En el marco del Día Mundial de la Concienciación sobre el Autismo, el Servicio de Salud de Antofagasta (SSA) reafirma su compromiso con la implementación de la Ley 21.545, buscando derribar barreras de acceso y garantizar un diagnóstico oportuno para los menores de las nueve comunas de la región.
Cada 2 de abril, el mundo se viste de azul bajo el lema “Autismo y humanidad”. En nuestra zona, el desafío es mayúsculo: según cifras de la Atención Primaria de Antofagasta, se estima que existe un promedio de 4,5 menores en el espectro autista por cada sala de clases en establecimientos municipales.
Programa AIDIA: Fortaleciendo la Red
Uno de los pilares de este avance es el Programa de Reforzamiento para la Atención Integral para el Desarrollo Infanto-Adolescente (AIDIA). Esta iniciativa ha permitido a Calama y Antofagasta fortalecer salas de atención especializadas y capacitar a equipos locales.

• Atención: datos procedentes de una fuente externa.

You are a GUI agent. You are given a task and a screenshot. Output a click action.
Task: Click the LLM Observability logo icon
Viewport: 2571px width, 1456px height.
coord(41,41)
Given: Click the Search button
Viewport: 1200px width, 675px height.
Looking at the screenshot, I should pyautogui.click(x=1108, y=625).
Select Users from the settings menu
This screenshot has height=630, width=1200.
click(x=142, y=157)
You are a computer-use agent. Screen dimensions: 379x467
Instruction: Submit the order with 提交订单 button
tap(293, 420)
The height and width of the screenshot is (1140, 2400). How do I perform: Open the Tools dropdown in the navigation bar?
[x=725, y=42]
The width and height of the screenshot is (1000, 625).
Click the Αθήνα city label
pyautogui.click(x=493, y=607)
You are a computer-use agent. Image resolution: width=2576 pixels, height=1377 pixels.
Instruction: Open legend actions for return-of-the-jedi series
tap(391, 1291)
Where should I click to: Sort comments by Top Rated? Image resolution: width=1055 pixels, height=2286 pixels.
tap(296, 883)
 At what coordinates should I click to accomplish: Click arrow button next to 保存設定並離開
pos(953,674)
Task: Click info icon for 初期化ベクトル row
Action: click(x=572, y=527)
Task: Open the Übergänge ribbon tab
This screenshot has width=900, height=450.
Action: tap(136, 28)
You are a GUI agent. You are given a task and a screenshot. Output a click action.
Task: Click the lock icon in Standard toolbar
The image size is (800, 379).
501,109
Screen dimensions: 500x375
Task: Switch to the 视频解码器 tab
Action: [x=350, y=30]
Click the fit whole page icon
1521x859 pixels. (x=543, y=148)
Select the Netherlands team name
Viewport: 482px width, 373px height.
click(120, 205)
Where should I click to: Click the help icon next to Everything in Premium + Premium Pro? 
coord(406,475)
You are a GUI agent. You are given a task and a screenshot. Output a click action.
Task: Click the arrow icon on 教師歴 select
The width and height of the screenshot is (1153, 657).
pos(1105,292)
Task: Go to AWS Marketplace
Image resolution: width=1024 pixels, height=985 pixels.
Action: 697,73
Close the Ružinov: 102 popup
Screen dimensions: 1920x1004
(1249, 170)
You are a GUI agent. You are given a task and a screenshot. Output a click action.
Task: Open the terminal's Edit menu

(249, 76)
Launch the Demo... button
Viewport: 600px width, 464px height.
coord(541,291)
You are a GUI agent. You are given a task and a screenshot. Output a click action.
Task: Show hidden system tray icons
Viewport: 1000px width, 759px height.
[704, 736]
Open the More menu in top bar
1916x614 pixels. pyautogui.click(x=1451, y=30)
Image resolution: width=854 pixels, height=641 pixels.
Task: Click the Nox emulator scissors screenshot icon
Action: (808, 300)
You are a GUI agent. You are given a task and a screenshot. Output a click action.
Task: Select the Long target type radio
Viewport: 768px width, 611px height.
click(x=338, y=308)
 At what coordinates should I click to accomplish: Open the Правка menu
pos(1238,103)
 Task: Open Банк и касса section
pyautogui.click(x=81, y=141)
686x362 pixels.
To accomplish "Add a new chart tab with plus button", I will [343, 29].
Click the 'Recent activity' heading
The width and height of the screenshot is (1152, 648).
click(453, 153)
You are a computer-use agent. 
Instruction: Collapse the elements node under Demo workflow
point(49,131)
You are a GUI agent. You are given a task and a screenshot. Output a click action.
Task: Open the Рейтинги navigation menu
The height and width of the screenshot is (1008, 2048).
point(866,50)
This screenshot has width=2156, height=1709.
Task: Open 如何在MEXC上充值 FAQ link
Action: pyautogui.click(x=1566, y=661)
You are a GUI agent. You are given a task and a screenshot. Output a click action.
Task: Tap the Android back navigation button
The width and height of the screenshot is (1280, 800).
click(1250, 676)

Sobre este punto, Gonzalo Luna, referente de Programas Transversales del Departamento de Atención Primaria del SSA, destaca el impacto técnico de la estrategia. “Nuestra prioridad ha sido dotar a los equipos de las herramientas necesarias para que el diagnóstico no sea un proceso aislado, sino el inicio de un acompañamiento real. Con el programa AIDIA, estamos acortando distancias y asegurando que la atención primaria sea la puerta de entrada a un sistema que comprende y respeta la neurodiversidad”.
Ejes de Gestión Regional
La implementación de la Ley TEA exige transformar el modelo de atención tradicional hacia uno basado en las necesidades especiales de atención en salud, un desafío que el SSA aborda actualmente a través de tres pilares estratégicos interconectados. La estrategia se fundamenta en un modelo de atención continua que inicia con el fortalecimiento de la detección temprana mediante la aplicación sistemática del test M-CHAT en los controles de salud infantil de todos los CESFAM, garantizando una alerta precoz frente a posibles señales. Este primer paso se vincula directamente con un diagnóstico oportuno que busca reducir las brechas de acceso y los tiempos de espera, permitiendo una confirmación clínica ágil que evite la incertidumbre familiar. Finalmente, el ciclo se cierra con un acompañamiento integral, donde la incorporación de terapias especializadas y protocolos específicos asegura que cada niño y niña reciba un cuidado sostenido y coherente con sus necesidades individuales a lo largo del tiempo.
Al respecto, Luna enfatiza que el trabajo no se agota en lo clínico, sino que “la implementación de la Ley 21.545 nos exige una mirada integral. No se trata solo de aplicar un test, sino de entender que detrás de cada niña, niño o adolescente hay una familia que requiere orientación y apoyo constante. Estamos trabajando para que cada CESFAM de nuestra región cuente con protocolos que faciliten el acceso oportuno, velando por que la atención sea integral y ajustada a las necesidades de las personas autistas y sus familias”.
Educación Comunitaria
Por su parte, el director (s) del Servicio de Salud Dr. Sebastián Villarroel, explicó que “la meta para este 2026 es que la normativa sea una realidad tangible. Es decir, que todos seamos actores activos para la inclusión, porque las personas autistas sí pueden estar con los demás, sí pueden expresar sus sentimientos, sí se comunican y se relacionan con los demás. El desafío regional es que la inclusión deje de ser un concepto y se convierta en una práctica cotidiana en nuestra red asistencial”.
Con la consolidación de las salas AIDIA y la mejora en la coordinación, la Región de Antofagasta busca garantizar una salud que verdaderamente no deje a nadie atrás.